[GIVEN ENTRIES Boundary: Start]

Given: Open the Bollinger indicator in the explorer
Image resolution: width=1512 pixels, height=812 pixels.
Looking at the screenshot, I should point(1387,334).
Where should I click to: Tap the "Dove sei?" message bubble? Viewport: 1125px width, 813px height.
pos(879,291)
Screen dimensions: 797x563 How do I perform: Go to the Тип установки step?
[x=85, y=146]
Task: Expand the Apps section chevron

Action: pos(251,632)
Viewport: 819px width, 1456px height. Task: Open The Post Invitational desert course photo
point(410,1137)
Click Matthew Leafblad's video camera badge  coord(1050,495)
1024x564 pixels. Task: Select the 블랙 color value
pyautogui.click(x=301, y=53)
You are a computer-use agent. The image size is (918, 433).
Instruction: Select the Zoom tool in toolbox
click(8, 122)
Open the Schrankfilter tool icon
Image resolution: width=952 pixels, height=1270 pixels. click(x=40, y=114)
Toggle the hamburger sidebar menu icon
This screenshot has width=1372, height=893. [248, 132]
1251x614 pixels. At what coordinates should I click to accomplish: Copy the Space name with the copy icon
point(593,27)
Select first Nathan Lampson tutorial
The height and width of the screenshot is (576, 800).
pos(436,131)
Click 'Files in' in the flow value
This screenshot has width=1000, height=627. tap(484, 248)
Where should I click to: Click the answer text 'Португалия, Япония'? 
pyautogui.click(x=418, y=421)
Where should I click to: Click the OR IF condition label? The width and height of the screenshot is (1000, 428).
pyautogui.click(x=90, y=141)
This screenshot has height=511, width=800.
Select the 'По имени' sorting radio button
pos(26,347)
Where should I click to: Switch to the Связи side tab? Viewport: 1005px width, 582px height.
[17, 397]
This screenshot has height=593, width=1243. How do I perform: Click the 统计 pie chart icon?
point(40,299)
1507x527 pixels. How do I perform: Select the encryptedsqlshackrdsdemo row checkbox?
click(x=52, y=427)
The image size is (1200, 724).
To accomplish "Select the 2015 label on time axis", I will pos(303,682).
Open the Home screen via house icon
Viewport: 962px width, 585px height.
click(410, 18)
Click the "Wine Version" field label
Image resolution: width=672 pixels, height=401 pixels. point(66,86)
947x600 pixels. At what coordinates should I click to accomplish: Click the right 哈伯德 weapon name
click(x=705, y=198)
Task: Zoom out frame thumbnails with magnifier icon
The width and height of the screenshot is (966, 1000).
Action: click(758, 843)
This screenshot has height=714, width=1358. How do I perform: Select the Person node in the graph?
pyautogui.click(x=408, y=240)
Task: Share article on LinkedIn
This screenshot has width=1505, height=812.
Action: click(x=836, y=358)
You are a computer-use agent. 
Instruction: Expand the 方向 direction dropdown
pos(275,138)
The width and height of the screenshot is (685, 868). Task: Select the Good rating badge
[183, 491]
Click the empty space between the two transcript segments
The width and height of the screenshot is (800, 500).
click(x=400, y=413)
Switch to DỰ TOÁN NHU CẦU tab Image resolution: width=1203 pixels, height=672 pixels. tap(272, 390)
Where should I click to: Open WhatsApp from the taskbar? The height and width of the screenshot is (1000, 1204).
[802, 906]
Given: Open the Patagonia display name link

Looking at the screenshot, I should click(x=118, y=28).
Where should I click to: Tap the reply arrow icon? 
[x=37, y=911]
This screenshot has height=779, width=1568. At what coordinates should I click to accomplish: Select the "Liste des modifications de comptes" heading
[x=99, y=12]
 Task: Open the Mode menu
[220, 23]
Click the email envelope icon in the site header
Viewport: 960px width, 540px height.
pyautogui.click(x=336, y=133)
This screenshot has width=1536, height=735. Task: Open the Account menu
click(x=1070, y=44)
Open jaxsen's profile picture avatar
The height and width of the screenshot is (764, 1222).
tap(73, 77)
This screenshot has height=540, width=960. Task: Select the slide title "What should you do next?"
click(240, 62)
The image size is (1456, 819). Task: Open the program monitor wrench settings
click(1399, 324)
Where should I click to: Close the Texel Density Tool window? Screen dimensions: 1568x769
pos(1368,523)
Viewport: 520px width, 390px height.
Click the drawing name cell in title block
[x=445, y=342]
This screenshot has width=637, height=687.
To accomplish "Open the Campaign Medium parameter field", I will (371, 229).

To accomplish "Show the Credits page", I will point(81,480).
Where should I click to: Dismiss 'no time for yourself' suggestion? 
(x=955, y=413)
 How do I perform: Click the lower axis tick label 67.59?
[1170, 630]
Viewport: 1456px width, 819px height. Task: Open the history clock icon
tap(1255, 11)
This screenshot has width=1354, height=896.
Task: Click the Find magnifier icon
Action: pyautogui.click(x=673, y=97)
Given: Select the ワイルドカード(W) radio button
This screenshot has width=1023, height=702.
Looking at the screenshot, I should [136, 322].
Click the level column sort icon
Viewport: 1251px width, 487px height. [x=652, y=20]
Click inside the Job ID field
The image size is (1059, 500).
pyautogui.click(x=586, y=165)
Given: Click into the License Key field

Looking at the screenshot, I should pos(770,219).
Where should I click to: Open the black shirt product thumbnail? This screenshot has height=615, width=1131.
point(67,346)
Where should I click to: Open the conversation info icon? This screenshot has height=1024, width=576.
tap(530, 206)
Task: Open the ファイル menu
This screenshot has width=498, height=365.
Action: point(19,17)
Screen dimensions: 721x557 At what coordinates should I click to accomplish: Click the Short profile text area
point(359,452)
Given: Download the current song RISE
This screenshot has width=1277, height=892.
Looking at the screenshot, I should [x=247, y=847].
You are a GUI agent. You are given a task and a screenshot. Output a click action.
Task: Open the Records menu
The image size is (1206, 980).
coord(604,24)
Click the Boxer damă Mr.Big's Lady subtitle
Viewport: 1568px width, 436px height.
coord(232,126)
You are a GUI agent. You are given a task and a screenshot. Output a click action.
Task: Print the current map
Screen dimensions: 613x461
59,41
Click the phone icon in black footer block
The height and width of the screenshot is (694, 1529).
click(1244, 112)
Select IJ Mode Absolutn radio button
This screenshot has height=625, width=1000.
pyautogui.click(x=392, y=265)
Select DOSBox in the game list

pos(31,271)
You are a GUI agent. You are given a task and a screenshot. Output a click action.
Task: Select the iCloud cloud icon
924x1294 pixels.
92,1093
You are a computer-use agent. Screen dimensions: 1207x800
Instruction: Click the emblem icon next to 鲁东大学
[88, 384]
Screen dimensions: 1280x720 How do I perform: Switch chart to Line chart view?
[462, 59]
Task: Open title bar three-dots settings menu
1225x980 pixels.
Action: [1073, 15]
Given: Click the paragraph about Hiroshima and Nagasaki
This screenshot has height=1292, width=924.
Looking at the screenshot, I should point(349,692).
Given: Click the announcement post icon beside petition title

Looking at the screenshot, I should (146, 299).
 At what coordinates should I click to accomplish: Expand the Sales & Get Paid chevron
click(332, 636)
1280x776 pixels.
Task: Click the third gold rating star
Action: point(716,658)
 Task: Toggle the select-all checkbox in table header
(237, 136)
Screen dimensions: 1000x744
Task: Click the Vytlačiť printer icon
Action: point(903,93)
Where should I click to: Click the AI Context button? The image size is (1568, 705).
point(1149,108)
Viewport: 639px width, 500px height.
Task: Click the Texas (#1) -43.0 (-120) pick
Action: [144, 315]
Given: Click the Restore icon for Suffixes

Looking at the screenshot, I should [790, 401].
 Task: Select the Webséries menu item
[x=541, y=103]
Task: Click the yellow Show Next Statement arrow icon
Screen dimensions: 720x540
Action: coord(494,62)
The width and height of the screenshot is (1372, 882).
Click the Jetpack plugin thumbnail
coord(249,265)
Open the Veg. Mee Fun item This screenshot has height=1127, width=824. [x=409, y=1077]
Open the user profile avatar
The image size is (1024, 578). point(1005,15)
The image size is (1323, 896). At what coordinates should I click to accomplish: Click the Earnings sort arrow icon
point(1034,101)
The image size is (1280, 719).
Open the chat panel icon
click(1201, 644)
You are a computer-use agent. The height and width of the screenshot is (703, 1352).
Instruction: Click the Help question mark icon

[GIVEN ENTRIES Boundary: End]

TASK TO COMPLETE: Copy out every line in the records where the word "Show" is found.

SOLUTION BELOW:
To accomplish "Show the Credits page", I will point(81,480).
Task: Click the yellow Show Next Statement arrow icon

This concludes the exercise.